5 Steps to Improved Communication between Teens and Parents
By Betty Brackenridge MS, RD, CDE
1. Convey your desire to communicate with eye contact, smiles, voice, touch and body language.
2. Seek first to understand and THEN to be understood. Ask “What do you want,” “How do you feel,” or “How can I help?” Then LISTEN and reflect back (check out) what you hear.
3. See the other side and be respectful.
> Parents: What would you say if your teen said…?
- Let me be a kid and human. I’m more than my diabetes.
- Speak up when I do something right…not just when I screw up.
- Don’t assume a high blood sugar is my fault.
- Stop trying to scare me into taking care of my diabetes. It doesn’t work.
- Don’t be the Food and Blood Sugar Police. It just makes me feel like being dishonest.
> Teens: What would you say if your parent said…?
- I am very proud of how you take diabetes in stride and get on with your life.
- I worry about your safety and that fear sometimes comes out sounding like anger.
- When you won’t talk to me, I think you might be doing something that could hurt you.
- I want you to be independent, too. My job is to make sure that happens safely.
- It helps me relax and chill out when you do your part with the diabetes.
4. Look for signs of big barriers to self-care, especially depression, eating disorders (insulin omission).
> Depression: “Who cares,” “Nothing makes a difference,” abandoning activities, sad/flat affect
> Eating disorder (Insulin omission): rising/high A1c, weight loss, secrecy around insulin
5. Face the hard topics: alcohol, sex, drugs, smoking and driving while doing any of the former!
> Teen with diabetes need the same facts about the risks inherent in these choices as other teens PLUS additional diabetes-specific information.
> Information is best delivered in a calm and matter-of-fact style, before it’s an issue, and placed in the context of your family’s values and rules. If you can’t do it, find another adult who can.

*****

In the tips above on communication between teens and parents, what signs are listed for an eating disorder involving insulin omission?

*****

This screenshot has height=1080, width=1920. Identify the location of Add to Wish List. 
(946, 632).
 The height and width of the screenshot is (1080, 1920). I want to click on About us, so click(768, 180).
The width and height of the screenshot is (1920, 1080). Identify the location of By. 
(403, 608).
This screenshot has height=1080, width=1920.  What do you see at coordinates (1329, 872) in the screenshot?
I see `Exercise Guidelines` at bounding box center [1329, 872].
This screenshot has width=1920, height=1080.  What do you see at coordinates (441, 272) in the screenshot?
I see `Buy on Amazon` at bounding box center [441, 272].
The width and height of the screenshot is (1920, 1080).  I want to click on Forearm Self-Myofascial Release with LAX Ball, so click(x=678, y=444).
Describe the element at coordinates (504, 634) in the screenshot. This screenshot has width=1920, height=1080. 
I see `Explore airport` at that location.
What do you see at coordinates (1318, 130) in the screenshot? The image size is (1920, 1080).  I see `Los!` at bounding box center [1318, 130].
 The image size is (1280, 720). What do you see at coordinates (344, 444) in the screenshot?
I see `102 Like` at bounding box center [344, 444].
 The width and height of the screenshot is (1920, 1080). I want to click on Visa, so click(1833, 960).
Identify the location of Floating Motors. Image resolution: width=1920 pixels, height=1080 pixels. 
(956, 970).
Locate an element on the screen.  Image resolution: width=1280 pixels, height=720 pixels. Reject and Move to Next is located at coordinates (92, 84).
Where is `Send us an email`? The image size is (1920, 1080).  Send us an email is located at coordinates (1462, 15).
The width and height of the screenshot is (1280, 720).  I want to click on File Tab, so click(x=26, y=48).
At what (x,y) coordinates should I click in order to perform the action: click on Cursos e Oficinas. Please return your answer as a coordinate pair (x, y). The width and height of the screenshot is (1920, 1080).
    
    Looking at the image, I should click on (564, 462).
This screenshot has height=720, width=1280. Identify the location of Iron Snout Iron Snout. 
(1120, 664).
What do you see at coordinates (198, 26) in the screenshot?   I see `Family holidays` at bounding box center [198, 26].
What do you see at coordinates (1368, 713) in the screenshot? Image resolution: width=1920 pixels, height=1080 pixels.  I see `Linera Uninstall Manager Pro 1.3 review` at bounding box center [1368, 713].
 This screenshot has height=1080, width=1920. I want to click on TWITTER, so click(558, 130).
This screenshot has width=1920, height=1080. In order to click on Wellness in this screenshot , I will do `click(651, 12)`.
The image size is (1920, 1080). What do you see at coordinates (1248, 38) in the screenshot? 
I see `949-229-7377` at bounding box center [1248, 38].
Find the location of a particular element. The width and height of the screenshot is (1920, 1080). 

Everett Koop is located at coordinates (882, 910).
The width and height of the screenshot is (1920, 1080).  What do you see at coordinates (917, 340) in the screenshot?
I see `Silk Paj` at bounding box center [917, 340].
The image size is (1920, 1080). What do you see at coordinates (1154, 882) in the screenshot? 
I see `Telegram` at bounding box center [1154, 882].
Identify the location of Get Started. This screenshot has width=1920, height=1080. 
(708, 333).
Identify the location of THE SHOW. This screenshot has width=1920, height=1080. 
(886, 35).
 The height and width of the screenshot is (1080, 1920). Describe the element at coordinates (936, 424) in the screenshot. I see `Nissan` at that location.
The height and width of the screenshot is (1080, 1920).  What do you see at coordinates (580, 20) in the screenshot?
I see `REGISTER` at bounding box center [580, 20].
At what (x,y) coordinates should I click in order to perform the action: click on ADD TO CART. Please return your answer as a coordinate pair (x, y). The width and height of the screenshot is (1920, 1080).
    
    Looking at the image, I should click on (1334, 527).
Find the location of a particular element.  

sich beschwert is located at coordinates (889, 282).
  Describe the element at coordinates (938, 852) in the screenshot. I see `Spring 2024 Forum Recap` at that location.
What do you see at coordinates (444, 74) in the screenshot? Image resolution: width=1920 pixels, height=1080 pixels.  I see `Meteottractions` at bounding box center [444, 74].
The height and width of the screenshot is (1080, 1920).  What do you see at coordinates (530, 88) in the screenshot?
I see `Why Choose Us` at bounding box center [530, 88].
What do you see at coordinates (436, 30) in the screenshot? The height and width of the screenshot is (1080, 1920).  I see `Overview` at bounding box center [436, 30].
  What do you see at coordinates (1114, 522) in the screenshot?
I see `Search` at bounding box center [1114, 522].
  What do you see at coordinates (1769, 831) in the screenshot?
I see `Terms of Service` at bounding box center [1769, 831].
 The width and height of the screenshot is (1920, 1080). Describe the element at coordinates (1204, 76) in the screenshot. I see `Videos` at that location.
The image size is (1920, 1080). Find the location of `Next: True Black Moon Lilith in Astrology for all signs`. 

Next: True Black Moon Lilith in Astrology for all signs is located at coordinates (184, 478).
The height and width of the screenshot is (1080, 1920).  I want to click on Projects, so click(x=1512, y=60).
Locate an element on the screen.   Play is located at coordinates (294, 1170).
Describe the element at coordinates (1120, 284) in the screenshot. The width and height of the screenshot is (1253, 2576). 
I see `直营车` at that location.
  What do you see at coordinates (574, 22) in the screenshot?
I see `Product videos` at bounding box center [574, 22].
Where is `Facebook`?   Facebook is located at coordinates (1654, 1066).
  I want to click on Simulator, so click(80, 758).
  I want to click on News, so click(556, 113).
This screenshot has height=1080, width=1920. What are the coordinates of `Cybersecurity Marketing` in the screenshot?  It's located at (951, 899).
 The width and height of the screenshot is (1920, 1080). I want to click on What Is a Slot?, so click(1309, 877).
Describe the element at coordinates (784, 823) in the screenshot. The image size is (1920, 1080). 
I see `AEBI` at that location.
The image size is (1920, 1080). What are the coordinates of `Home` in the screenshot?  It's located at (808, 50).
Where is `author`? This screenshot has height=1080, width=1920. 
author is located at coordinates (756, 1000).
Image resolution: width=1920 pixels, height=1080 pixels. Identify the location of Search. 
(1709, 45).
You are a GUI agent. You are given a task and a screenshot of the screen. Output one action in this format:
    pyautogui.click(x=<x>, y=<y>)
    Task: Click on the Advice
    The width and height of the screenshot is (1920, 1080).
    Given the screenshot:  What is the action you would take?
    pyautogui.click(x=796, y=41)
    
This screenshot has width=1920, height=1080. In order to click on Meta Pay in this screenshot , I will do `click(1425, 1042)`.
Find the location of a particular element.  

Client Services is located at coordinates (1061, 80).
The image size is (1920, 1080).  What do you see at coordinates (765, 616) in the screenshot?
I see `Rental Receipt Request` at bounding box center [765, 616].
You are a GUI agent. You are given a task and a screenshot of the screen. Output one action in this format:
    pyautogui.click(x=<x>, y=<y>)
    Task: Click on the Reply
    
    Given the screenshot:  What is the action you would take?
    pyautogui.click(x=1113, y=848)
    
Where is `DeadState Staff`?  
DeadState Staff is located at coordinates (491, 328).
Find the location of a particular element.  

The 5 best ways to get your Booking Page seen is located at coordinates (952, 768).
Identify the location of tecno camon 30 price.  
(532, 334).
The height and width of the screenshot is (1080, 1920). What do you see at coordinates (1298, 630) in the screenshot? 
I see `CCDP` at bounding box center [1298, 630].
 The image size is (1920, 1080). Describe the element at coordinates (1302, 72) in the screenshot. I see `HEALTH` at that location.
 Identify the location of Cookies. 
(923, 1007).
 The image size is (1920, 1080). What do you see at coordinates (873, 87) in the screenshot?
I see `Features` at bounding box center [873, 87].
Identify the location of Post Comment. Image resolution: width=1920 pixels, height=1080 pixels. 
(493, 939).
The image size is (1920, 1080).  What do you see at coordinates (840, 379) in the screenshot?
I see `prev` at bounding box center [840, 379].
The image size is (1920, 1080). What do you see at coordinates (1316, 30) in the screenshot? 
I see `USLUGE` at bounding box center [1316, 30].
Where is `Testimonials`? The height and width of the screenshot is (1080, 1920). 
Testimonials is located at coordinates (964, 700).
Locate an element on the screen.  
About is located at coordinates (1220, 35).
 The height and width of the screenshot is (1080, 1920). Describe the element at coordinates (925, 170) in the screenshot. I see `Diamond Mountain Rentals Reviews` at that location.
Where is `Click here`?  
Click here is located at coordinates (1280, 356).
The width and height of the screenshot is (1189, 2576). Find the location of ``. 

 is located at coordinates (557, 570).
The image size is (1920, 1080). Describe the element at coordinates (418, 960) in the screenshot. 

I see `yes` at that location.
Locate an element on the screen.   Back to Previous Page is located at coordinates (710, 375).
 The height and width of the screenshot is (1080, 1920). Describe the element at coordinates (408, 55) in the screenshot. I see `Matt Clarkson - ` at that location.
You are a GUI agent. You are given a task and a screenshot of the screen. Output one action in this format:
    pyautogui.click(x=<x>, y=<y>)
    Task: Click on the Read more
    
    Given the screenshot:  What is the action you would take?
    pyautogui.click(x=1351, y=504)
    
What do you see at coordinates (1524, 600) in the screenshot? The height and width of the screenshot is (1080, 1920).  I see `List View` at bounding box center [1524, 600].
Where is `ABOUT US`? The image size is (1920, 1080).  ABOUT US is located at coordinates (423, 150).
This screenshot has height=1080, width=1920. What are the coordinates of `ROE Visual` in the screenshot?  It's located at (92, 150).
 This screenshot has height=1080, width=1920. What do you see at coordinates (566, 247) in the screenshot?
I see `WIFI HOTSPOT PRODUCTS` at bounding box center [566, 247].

*****

TASK OUTPUT: Rising or high A1c, weight loss, and secrecy around insulin.